__Quoted passage__.
══════════

Ray E. Boomhower. But I Do Clamor: May Wright Sewall, A Life, 1844-1920. Zionsville: Guild Press of Indiana, 2001. xii + 199 pp. $26.95 (cloth), ISBN 978-1-57860-087-8.
Reviewed by Anita Ashendel (Department of Humanities, Texas A&M University-Corpus Christi)
Published on H-Indiana (October, 2001)
Women and Politics in Indiana's Golden Age
Women and Politics in Indiana's Golden Age
In this latest addition to the Guild Press series on notable Indiana women, author Ray Boomhower places May Wright Sewall on the national stage of the passage of women's suffrage, the peace movement, and the spiritualist movement. This look at Sewall joins Boomhower's earlier study about Juliet Strauss, Robert Barrow's recent analysis of Albion Fellows Bacon, and Robert Kriebel's work on Helen Gougar as historians place Hoosier women in the historical record. More importantly, this biography reveals the inner workings of reform associations and the social world of activists in general both within Indianapolis and the nation at the end of the nineteenth century. By moving Sewall's activities outside of Indiana and linking them to the nation, Boomhower's work strengthens more traditional studies of Hoosier activism by demonstrating the breadth, depth, and national reach of such organizations.
Sewall was born Mary Eliza Wright in Wisconsin in 1844. She later changed her name to May, an early indication of her forceful and determined nature that friends and foes spoke of in later years. She excelled in school and became a teacher in 1863. She married Edwin Thompson and taught school in Franklin, Indiana, before moving to Indianapolis where they continued to teach and also promoted the growing cultural and political organizations in the state capital. After Thompson's early death, she married Theodore Sewall of Indianapolis.

══════════

__Material__.
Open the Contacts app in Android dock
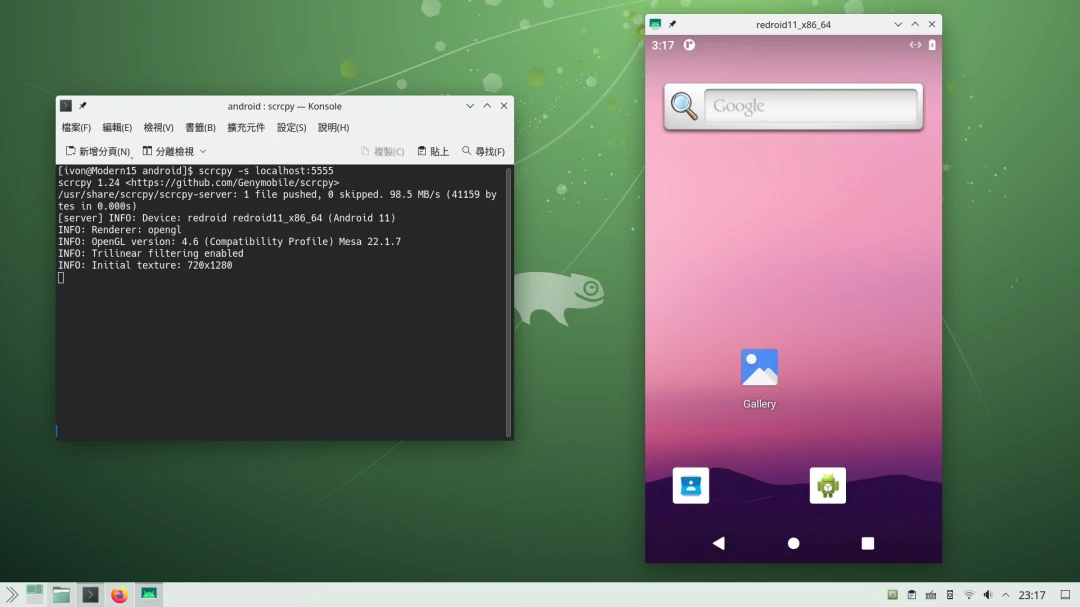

══════════

__Problem requirements__.
Carry on the review of the May Wright Sewall biography, picking up after its last sentence.

__Output for this exercise__.
Boomhower's chapter on Sewall's suffrage activities is a concise and clear study of Hoosier women's difficulties with the state legislature and the political chicanery that stalled the suffrage movement for so long. It is also readily apparent that in the years before the laws of the state or nation recognized women as political actors, women had a clear understanding of formal politics. Sewall campaigned at the state level, became well acquainted with national leaders such as Susan B. Anthony, and then moved into an organizational role with the National Woman Suffrage Association. She worked closely with Anthony in a turbulent session which merged the American Woman Suffrage Association with the National to form the National American Woman Suffrage Association. Sewall's often domineering personality led to friction with other women's leaders within and outside Indiana. This look into the inner machinations of state and national suffrage groups clearly demonstrates the tensions that developed when women from diverse backgrounds and with other goals to champion attempted to work together to push through suffrage.
Sewall's activities in all types of associations-suffrage, social clubs, art associations, education-led her to channel her abundant mental and physical energy to the formation of the National Council of Women and the International Council of Women. The formation of the groups, like the rest of Sewall's undertakings, was not without controversy. Some suffrage organizers protested the joining together of women both for and against expanded political rights for women. Sewall responded that these organizations would "rouse women to new thought, will intensify their love of liberty and will give them a realizing sense of the power of combination" (p. 88).
This intense interest in uniting persons from all areas of life also led to Sewall's acceptance of an offer from Henry Ford to join his peace mission to Europe in 1915. Ford believed that the European war was a tragic error and must be stopped. He gathered prominent Americans to join him on a trip through hostile waters and a frigid Scandinavian winter to promote the cause of peace. Although Ford contracted a cold and could not complete the journey, Sewall and the others continued the hopeless mission.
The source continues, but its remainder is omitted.